▶ **Material for the task**:
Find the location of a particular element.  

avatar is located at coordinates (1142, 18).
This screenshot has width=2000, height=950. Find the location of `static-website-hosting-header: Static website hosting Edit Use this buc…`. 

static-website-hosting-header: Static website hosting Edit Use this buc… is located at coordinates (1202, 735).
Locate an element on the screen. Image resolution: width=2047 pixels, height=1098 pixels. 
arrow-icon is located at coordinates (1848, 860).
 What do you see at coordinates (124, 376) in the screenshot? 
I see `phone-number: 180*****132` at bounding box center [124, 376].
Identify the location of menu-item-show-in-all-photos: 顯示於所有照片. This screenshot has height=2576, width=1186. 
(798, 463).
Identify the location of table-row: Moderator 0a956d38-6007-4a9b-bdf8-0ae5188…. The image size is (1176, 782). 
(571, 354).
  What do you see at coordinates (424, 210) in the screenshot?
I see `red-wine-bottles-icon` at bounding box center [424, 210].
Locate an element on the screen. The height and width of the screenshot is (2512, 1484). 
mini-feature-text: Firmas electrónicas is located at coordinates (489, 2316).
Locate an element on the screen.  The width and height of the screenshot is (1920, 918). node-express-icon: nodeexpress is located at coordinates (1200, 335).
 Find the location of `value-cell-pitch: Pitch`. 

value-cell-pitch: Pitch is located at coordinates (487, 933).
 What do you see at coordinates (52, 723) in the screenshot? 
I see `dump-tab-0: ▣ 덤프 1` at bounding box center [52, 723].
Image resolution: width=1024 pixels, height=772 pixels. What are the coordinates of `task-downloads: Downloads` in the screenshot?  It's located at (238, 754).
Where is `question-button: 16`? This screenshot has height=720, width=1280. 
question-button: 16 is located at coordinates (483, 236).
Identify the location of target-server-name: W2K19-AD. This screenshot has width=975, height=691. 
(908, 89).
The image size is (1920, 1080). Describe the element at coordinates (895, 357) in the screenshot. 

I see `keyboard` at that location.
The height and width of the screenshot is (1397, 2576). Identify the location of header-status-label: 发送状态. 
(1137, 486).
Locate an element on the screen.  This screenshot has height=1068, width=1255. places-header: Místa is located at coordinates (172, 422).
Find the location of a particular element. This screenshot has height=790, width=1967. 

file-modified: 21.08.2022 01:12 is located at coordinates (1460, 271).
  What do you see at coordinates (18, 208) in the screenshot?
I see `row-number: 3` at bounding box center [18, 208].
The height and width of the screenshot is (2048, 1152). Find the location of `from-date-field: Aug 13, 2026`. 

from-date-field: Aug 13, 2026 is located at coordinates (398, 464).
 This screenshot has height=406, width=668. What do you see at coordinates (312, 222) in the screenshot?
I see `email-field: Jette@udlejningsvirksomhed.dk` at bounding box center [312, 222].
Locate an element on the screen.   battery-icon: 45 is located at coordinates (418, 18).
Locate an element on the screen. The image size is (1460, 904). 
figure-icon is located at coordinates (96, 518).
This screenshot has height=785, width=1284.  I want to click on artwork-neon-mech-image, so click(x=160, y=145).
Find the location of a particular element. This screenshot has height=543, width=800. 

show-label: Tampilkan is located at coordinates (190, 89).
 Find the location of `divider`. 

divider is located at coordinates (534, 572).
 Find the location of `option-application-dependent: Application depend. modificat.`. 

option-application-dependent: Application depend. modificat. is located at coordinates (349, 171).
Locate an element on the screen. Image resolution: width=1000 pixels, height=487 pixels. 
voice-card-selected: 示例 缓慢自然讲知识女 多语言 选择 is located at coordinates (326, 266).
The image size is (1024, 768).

▶ **Work to be completed**: Reproduce every item above line for line, without changing a single character.

▶ **Solution to this task**:
Find the location of a particular element.  

avatar is located at coordinates (1142, 18).
This screenshot has width=2000, height=950. Find the location of `static-website-hosting-header: Static website hosting Edit Use this buc…`. 

static-website-hosting-header: Static website hosting Edit Use this buc… is located at coordinates (1202, 735).
Locate an element on the screen. Image resolution: width=2047 pixels, height=1098 pixels. 
arrow-icon is located at coordinates (1848, 860).
 What do you see at coordinates (124, 376) in the screenshot? 
I see `phone-number: 180*****132` at bounding box center [124, 376].
Identify the location of menu-item-show-in-all-photos: 顯示於所有照片. This screenshot has height=2576, width=1186. 
(798, 463).
Identify the location of table-row: Moderator 0a956d38-6007-4a9b-bdf8-0ae5188…. The image size is (1176, 782). 
(571, 354).
  What do you see at coordinates (424, 210) in the screenshot?
I see `red-wine-bottles-icon` at bounding box center [424, 210].
Locate an element on the screen. The height and width of the screenshot is (2512, 1484). 
mini-feature-text: Firmas electrónicas is located at coordinates (489, 2316).
Locate an element on the screen.  The width and height of the screenshot is (1920, 918). node-express-icon: nodeexpress is located at coordinates (1200, 335).
 Find the location of `value-cell-pitch: Pitch`. 

value-cell-pitch: Pitch is located at coordinates (487, 933).
 What do you see at coordinates (52, 723) in the screenshot? 
I see `dump-tab-0: ▣ 덤프 1` at bounding box center [52, 723].
Image resolution: width=1024 pixels, height=772 pixels. What are the coordinates of `task-downloads: Downloads` in the screenshot?  It's located at (238, 754).
Where is `question-button: 16`? This screenshot has height=720, width=1280. 
question-button: 16 is located at coordinates (483, 236).
Identify the location of target-server-name: W2K19-AD. This screenshot has width=975, height=691. 
(908, 89).
The image size is (1920, 1080). Describe the element at coordinates (895, 357) in the screenshot. 

I see `keyboard` at that location.
The height and width of the screenshot is (1397, 2576). Identify the location of header-status-label: 发送状态. 
(1137, 486).
Locate an element on the screen.  This screenshot has height=1068, width=1255. places-header: Místa is located at coordinates (172, 422).
Find the location of a particular element. This screenshot has height=790, width=1967. 

file-modified: 21.08.2022 01:12 is located at coordinates (1460, 271).
  What do you see at coordinates (18, 208) in the screenshot?
I see `row-number: 3` at bounding box center [18, 208].
The height and width of the screenshot is (2048, 1152). Find the location of `from-date-field: Aug 13, 2026`. 

from-date-field: Aug 13, 2026 is located at coordinates (398, 464).
 This screenshot has height=406, width=668. What do you see at coordinates (312, 222) in the screenshot?
I see `email-field: Jette@udlejningsvirksomhed.dk` at bounding box center [312, 222].
Locate an element on the screen.   battery-icon: 45 is located at coordinates (418, 18).
Locate an element on the screen. The image size is (1460, 904). 
figure-icon is located at coordinates (96, 518).
This screenshot has height=785, width=1284.  I want to click on artwork-neon-mech-image, so click(x=160, y=145).
Find the location of a particular element. This screenshot has height=543, width=800. 

show-label: Tampilkan is located at coordinates (190, 89).
 Find the location of `divider`. 

divider is located at coordinates (534, 572).
 Find the location of `option-application-dependent: Application depend. modificat.`. 

option-application-dependent: Application depend. modificat. is located at coordinates (349, 171).
Locate an element on the screen. Image resolution: width=1000 pixels, height=487 pixels. 
voice-card-selected: 示例 缓慢自然讲知识女 多语言 选择 is located at coordinates (326, 266).
The image size is (1024, 768).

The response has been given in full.